____ Given records
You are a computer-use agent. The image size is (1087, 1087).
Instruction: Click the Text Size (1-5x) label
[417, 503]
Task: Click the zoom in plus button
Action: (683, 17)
________
Brief: Every record above should be copied exactly.

Solution to the problem:
You are a computer-use agent. The image size is (1087, 1087).
Instruction: Click the Text Size (1-5x) label
[417, 503]
Task: Click the zoom in plus button
Action: (683, 17)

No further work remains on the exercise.